Sometimes when I talk about home visits, I'm struck by how basic it the idea is, to get into children's homes and really care for them like parents. But it's really not. Just consider that there are lots of hurting kids in Hibbing; it's not always easy to tell who needs help unless you get into their home (through relationship) and really get to know what's happening there. It's the same in Africa, except the problem is magnified. There are children who have stood by the graves of both of their parents, who are left alone all day to care for younger siblings, who have no one. It's so easy for their neighbors to continue living life, not noticing the hurt that his there and the desperation. People are everywhere, and yet these children are incredible alone. A neighbor coming into their home, spending time with them, really listening, teaching them basic life skills like cooking and cleaning, washing clothes, asking them how school is...showing compassion--it can transform the world for that child.

The Bible couldn't be more clear in it's mandate that the Church cares for the vulnerable in their communities, and Zambians are responding to overwhelmingly to that call. People are sharing what little they have with those who need it most. Those words don't capture how incredible it is to see someone who isn't sure where tomorrow's meal will come from, share the little they have with their neighbor. It blows me away.

- _SUPPLIED INFORMATION_:
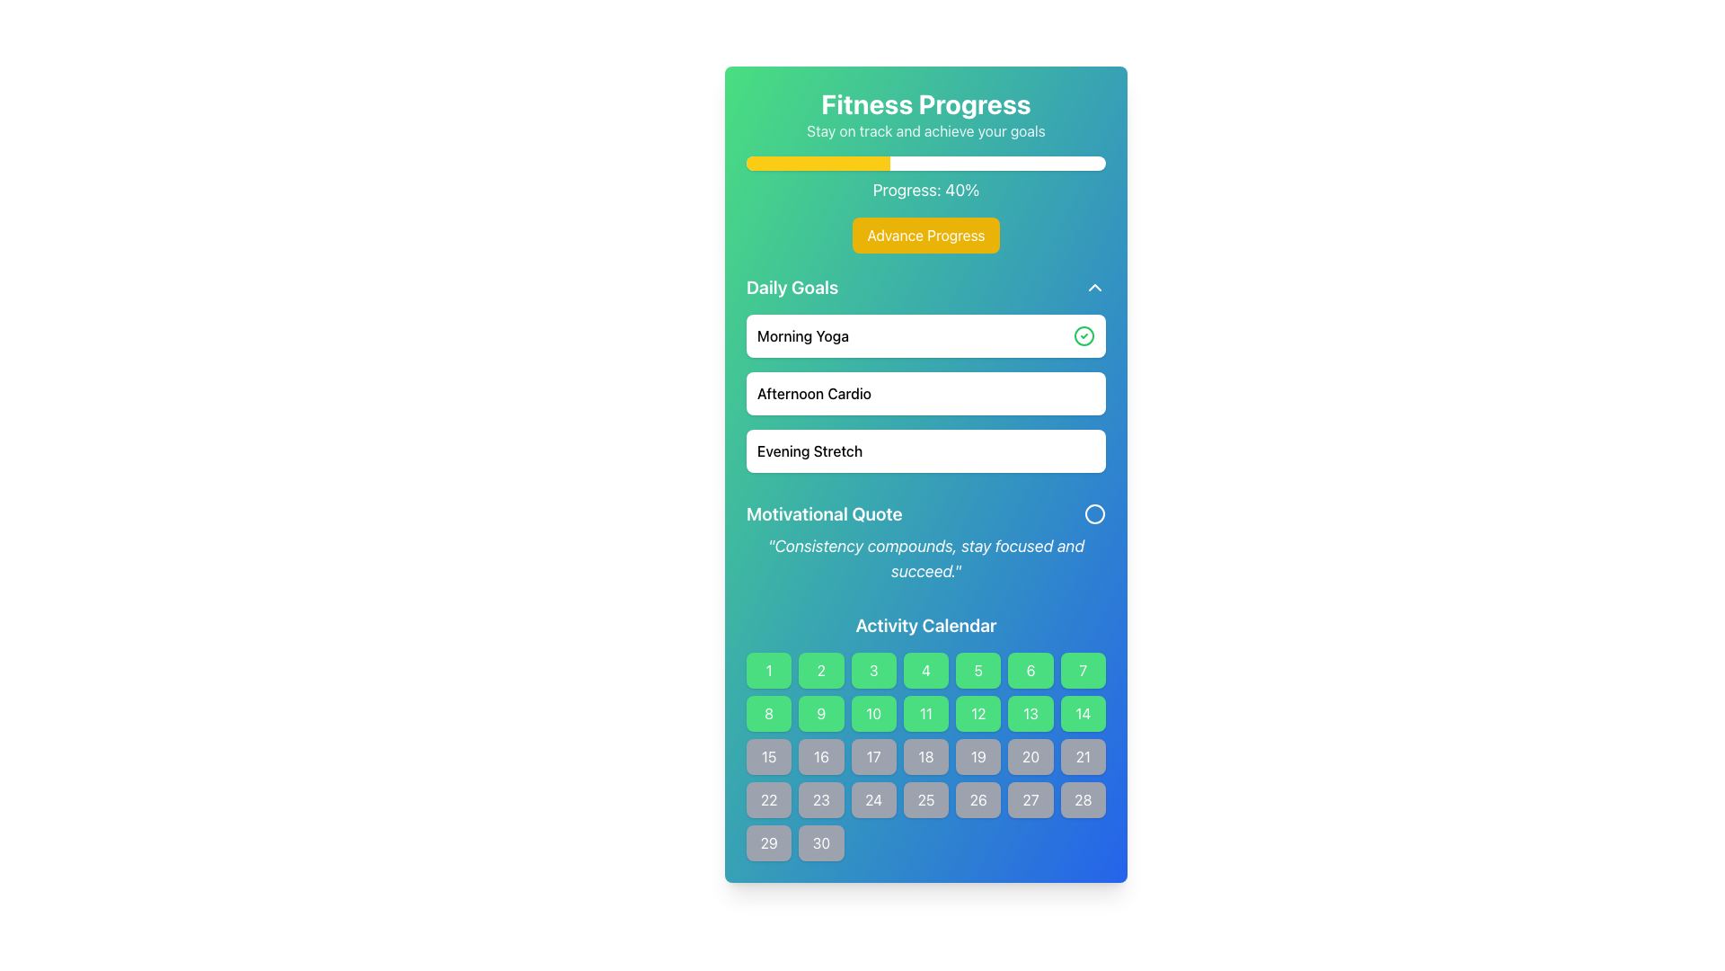  Describe the element at coordinates (873, 756) in the screenshot. I see `the Calendar grid item representing the 17th day, located in the third row and third column of the Activity Calendar section` at that location.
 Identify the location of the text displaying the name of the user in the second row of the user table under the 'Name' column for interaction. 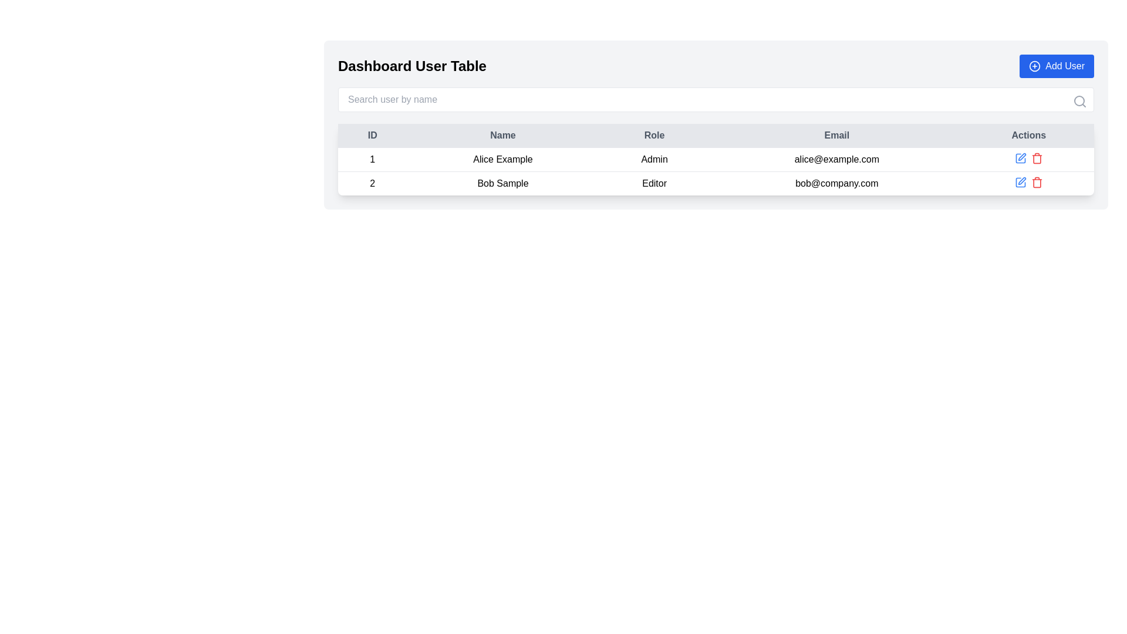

- _TASKS FOR THIS EXERCISE_:
(1) Answer the following from the passage on home visits:
(a) Which town does the passage name as having lots of hurting kids?
(b) What basic life skills does it list for a neighbor to teach?
(c) What are people sharing, and with whom?
(2) Reproduce the stretch of the passage on home visits from "The Bible couldn't" through "blows me away.".

- _RESPONSES_:
(1)
(a) Hibbing.
(b) Cooking and cleaning, and washing clothes.
(c) What little they have, with those who need it most.

(2)
The Bible couldn't be more clear in it's mandate that the Church cares for the vulnerable in their communities, and Zambians are responding to overwhelmingly to that call. People are sharing what little they have with those who need it most. Those words don't capture how incredible it is to see someone who isn't sure where tomorrow's meal will come from, share the little they have with their neighbor. It blows me away.